*** Opening Source material ***

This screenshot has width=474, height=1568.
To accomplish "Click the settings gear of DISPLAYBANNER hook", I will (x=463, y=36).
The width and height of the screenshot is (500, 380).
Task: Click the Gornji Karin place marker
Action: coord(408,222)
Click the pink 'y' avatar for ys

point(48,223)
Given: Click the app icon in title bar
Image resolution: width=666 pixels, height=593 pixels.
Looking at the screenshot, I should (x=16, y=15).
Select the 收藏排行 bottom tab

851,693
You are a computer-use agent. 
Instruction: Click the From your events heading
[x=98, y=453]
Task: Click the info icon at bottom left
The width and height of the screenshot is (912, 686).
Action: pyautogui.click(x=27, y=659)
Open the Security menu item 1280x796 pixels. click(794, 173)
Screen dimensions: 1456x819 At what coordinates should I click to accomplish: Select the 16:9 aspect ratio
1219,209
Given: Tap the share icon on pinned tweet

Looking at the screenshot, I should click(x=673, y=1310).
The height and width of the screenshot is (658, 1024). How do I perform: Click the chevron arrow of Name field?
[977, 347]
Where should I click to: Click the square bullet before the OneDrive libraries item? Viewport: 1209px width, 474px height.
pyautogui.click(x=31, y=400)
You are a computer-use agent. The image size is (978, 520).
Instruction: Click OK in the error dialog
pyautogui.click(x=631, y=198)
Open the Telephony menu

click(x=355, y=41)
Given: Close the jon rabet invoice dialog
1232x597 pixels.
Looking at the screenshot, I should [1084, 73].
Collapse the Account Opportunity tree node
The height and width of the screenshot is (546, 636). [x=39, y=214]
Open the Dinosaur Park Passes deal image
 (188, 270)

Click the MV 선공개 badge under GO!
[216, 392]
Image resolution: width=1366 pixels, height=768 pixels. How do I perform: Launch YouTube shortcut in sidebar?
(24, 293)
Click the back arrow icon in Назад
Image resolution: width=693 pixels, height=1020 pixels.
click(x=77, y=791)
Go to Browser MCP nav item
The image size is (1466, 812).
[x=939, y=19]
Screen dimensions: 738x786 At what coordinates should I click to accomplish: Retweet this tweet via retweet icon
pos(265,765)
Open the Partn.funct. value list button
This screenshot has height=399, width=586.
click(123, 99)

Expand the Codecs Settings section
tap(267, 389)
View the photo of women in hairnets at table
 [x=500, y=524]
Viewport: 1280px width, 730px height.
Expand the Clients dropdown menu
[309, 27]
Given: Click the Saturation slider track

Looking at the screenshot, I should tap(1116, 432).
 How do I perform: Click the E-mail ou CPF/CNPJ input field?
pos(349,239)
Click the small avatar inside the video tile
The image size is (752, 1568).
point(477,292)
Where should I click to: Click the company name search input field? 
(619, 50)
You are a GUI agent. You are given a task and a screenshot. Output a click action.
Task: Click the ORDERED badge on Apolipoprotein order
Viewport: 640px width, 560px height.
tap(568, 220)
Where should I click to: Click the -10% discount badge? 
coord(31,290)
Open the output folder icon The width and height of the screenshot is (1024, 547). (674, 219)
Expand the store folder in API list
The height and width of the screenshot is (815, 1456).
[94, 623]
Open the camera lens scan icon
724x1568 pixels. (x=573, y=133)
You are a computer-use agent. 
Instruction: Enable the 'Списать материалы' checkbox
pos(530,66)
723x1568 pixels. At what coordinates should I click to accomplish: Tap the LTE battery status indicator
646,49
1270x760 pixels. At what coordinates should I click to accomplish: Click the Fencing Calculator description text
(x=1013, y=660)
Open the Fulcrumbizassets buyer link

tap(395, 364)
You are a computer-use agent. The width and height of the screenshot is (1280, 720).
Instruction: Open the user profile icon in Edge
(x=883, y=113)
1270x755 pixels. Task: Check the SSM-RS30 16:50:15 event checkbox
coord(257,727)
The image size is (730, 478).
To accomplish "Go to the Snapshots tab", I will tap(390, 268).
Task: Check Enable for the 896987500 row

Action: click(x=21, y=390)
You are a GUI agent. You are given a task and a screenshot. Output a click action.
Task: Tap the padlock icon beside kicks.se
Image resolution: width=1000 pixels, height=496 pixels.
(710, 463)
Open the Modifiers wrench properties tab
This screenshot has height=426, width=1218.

*** Closing Source material ***

Work order: What is needed is the number of lines in the records that contain the string "list", stated with nothing else.

Answer space: 2